Era uma vez uma amiga minha, que como a Rapunzel, tinha logos cabelos louros e vivia fechada numa espécie de torre, guardada por uma mãe bicho do mato. A menina tinha poucas visitas, saídas muitas menos. O próprio carteiro era recebido de vassoura em punho, não fosse um abelhudo a fazer-se passar por inofensivo funcionário dos correios. Neste cenário, restava à minha amiga - além das precárias em liberdade condicional, arrancadas a ferros pelo grupo - brincar na propriedade atrás da casa e usar a imaginação. Ela pintou de encarnado, com mercúrio, o pelo do cão e as penas dos pombos de leque. Ela domesticava ouriços cacheiros. Fazia vestidos encantadores para as bonecas. Criou um código para passar por determinados pontos do terreno, fronteiras imaginárias que deviam ser ultrapassadas com respeito e uma palavra passe, não fossem os espíritos zangar-se e a desgraça desabar sobre as cabeças dos incautos.
Mas tudo tem limites. Certo dia, a mãe ouviu-a falar com alguém; uma conversa animada, divertida, como se a pessoa presente fosse a personagem mais fascinante deste mundo.
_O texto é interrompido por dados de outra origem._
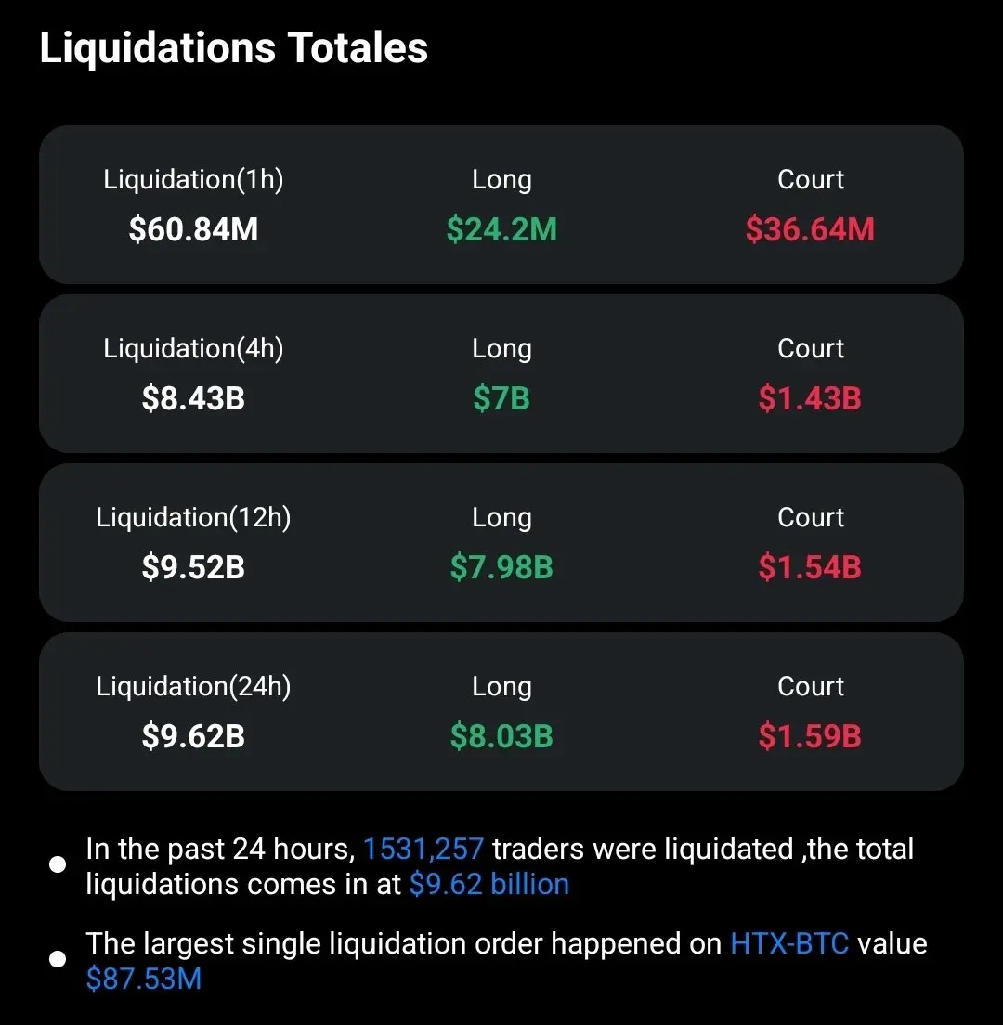Click the 12h Long value $7.98B
This screenshot has width=1003, height=1025.
point(502,567)
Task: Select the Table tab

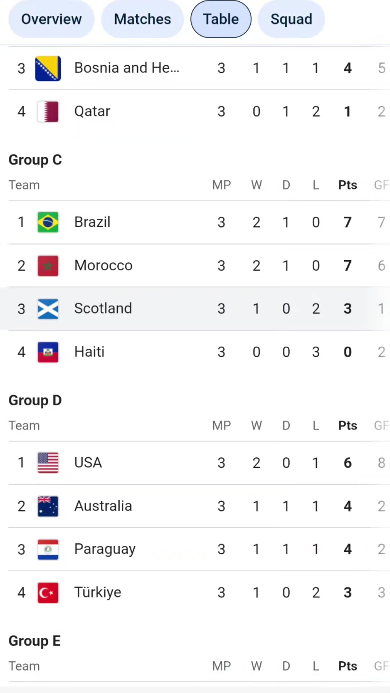Action: (x=221, y=19)
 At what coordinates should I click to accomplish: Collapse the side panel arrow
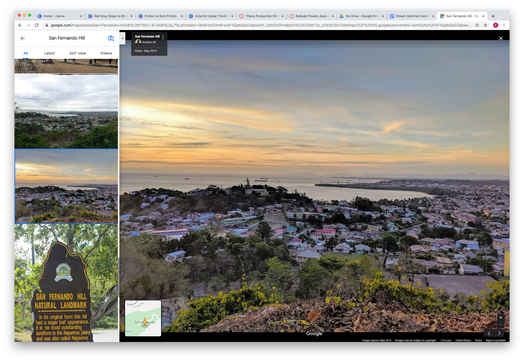pyautogui.click(x=123, y=38)
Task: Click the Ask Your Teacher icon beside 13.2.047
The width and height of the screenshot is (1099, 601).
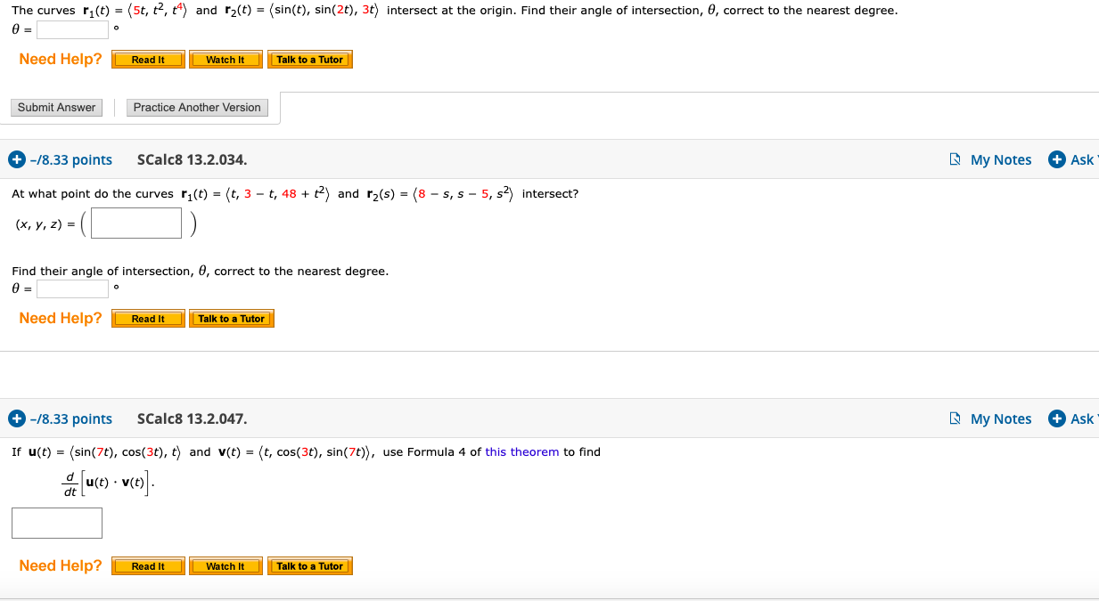Action: [x=1058, y=418]
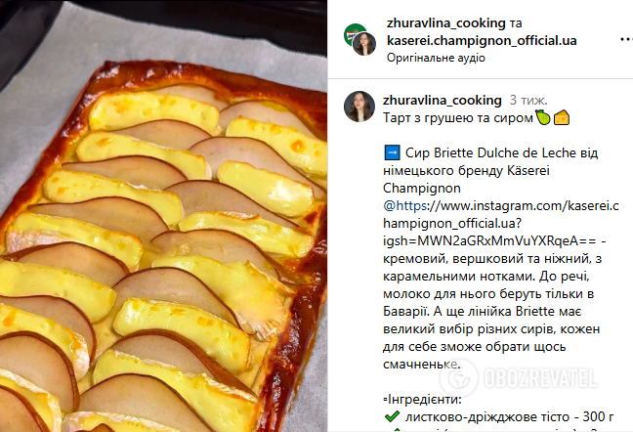The height and width of the screenshot is (432, 633).
Task: Click the caption title Тарт з грушею та сиром
Action: (x=458, y=118)
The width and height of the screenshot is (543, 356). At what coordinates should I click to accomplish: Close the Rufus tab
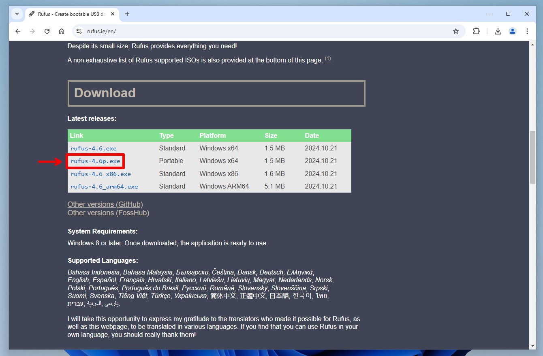[113, 14]
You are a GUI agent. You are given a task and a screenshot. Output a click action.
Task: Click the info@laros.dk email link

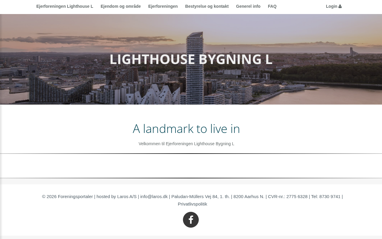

Aproximou-se - quem teria entrado sem bater?
Afastou os ramos e para seu espanto, viu a filha sentada, tendo à sua frente, em lugar de honra, um tufo de ervas espetado num pau.
- Que fazes? - perguntou, julgando que a pequena tinha enlouquecido de vez (o que seria naturalíssimo).
- Nada, mãe - respondeu ela, com a maior tranquilidade. - Estou só aqui a conversar com o ´Cabelos Compridos´.